Over the past two years, it was the phrase that I used to begin a day's work in the JBM library. Sometimes, it was the only phrase that I would utter during the entire day, while the rest of the time simply fell in silence.

Beneath the humble request for assistance that this question implied was actually a privilege, a privilege that allowed me to enjoy a secluded and private space on campus. It granted me a secret pleasure of being alone among books and in the library crowd.

My carrel overlooked a meadow adjacent to the library. The lawn featured budding plants in spring, starry daisies and sun-bathing people in summer, golden leaves in autumn, and freezing emptiness in winter. The apple tree had been amazingly productive laden with fruits every autumn. Most apples remained on the tree throughout the harvest season, rotten or randomly pecked by birds, and fell on the ground when winter came. These trees best exemplified the seasonal poetics of time, cyclic and repetitive.

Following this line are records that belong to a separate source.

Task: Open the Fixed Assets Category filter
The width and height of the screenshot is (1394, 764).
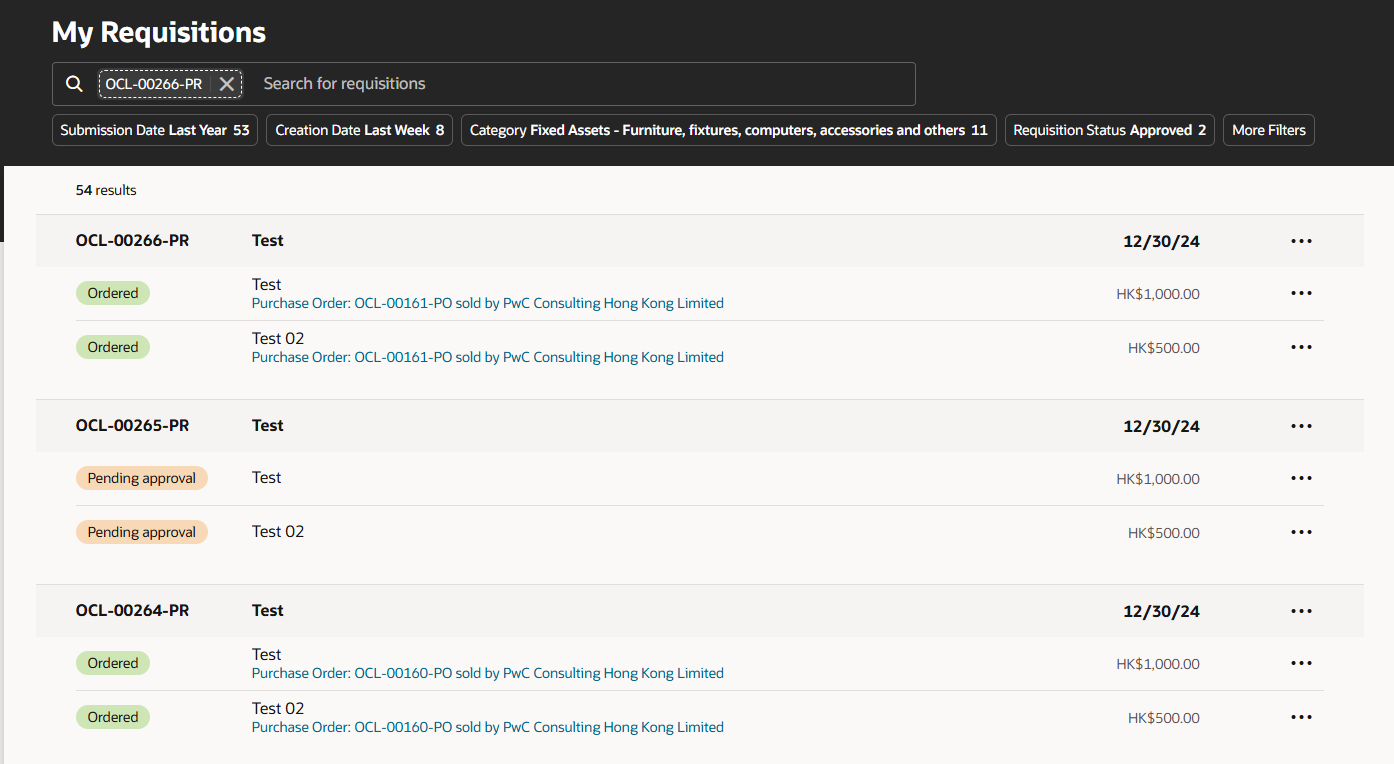Action: point(727,129)
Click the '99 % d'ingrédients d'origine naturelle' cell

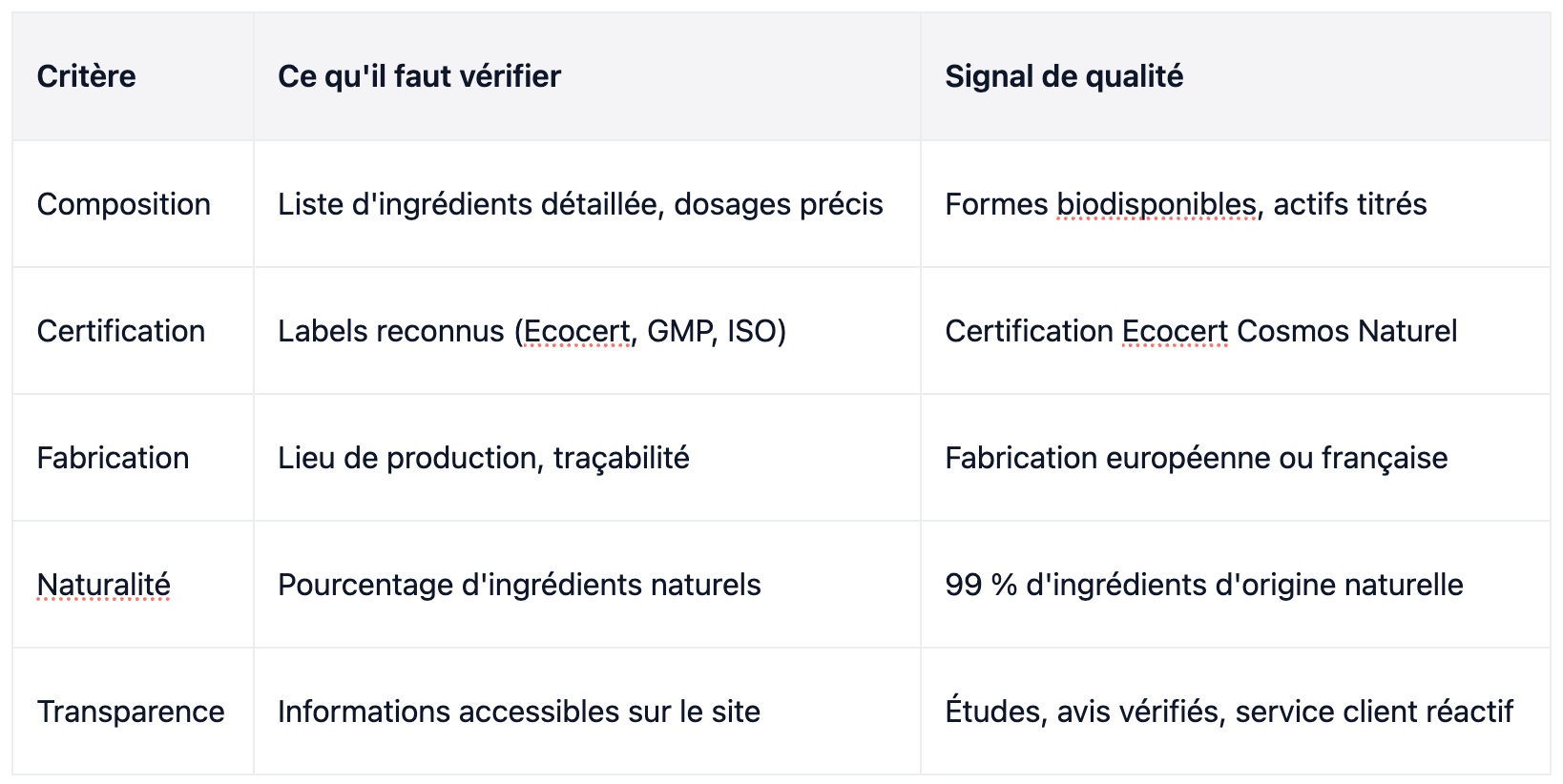click(x=1235, y=585)
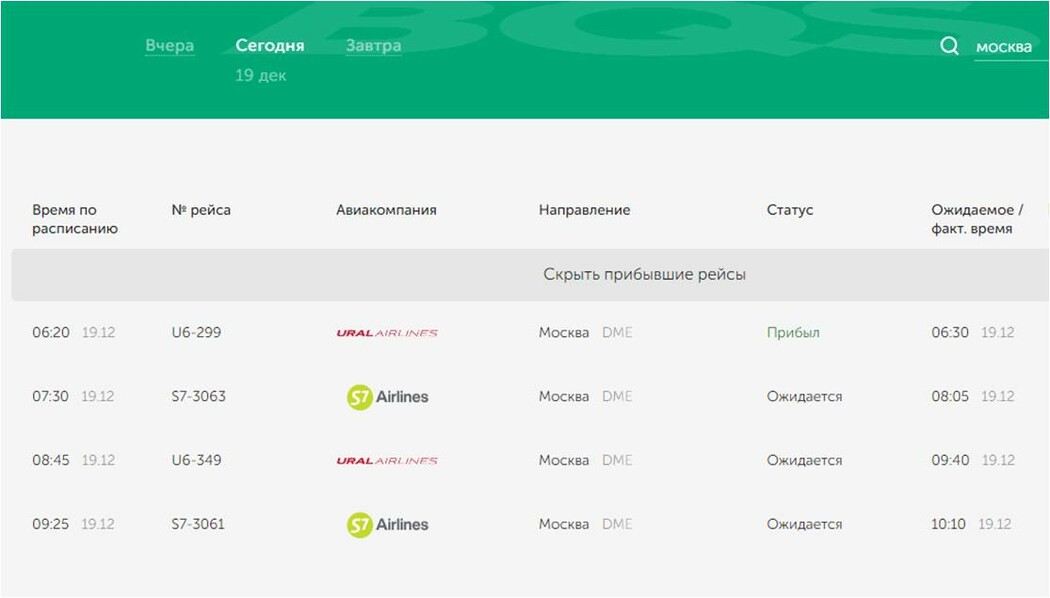Click the Прибыл status of flight U6-299
Image resolution: width=1050 pixels, height=598 pixels.
(792, 332)
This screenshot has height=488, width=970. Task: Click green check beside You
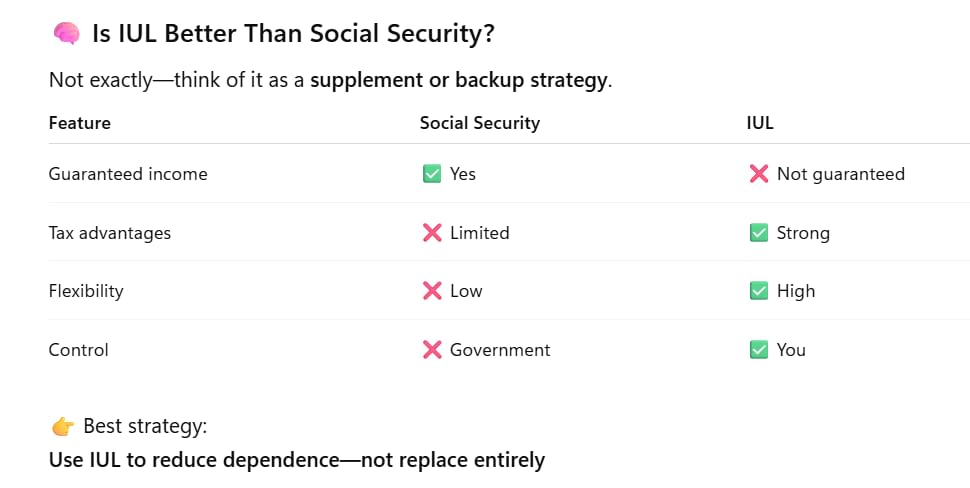(x=758, y=350)
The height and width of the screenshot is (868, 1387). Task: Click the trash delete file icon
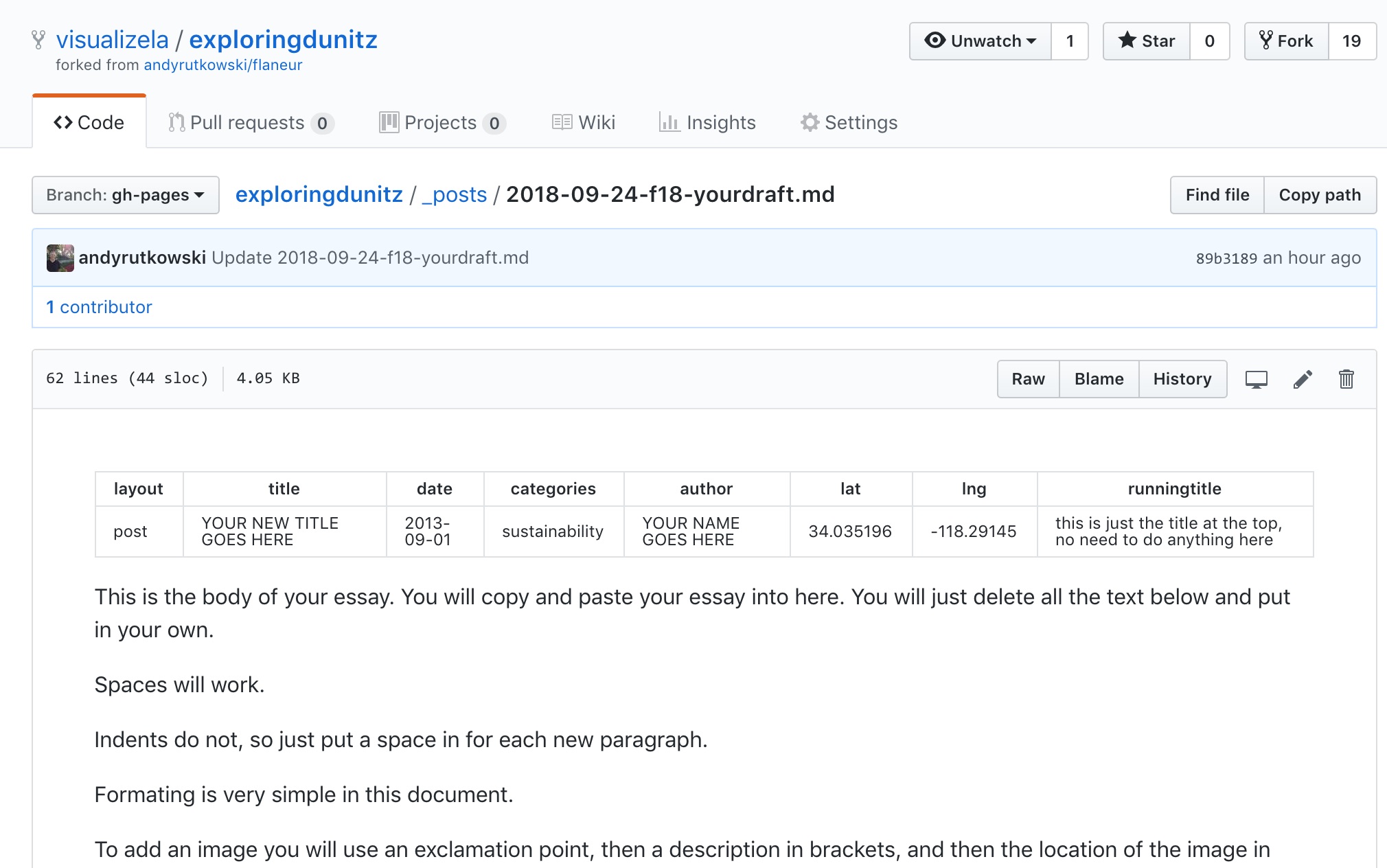[1346, 379]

The nocturnal beauty of the view was mysterious. The dim light that emanated from the concrete building of the library drew thin and glistening contours of objects that were apparently visible in daylight. At night, standing in the study room, one didn't see the outside as much as s/he saw her-/himself. Sometimes before I locked up the carrel to go home, perhaps enchanted by the darkness, I would gaze through the window pan and look to the depth of the sky. I gazed as if I would see anything at all; yet in the end, I realized that I saw nothing but my own reflection on the windowpane. No matter how far my eyes had managed to trace the traffic flow that was delineated by moving dots of light, eventually I was guided to see my own image that was just an inch away on the glass.

It felt like an exercise of contemplation by which thoughts about the world eventually bounced back to the subject. This trajectory of logic--the dialectical relationship between subject and object--would continue without exit.

After the end of my university registration, I am no longer entitled to this pleasure of feeling securely alone. The key to this private space was returned for good. Yesterday when I saw the name of a new owner of the carrel, I think I forced a smile to disguise my feeling of loss.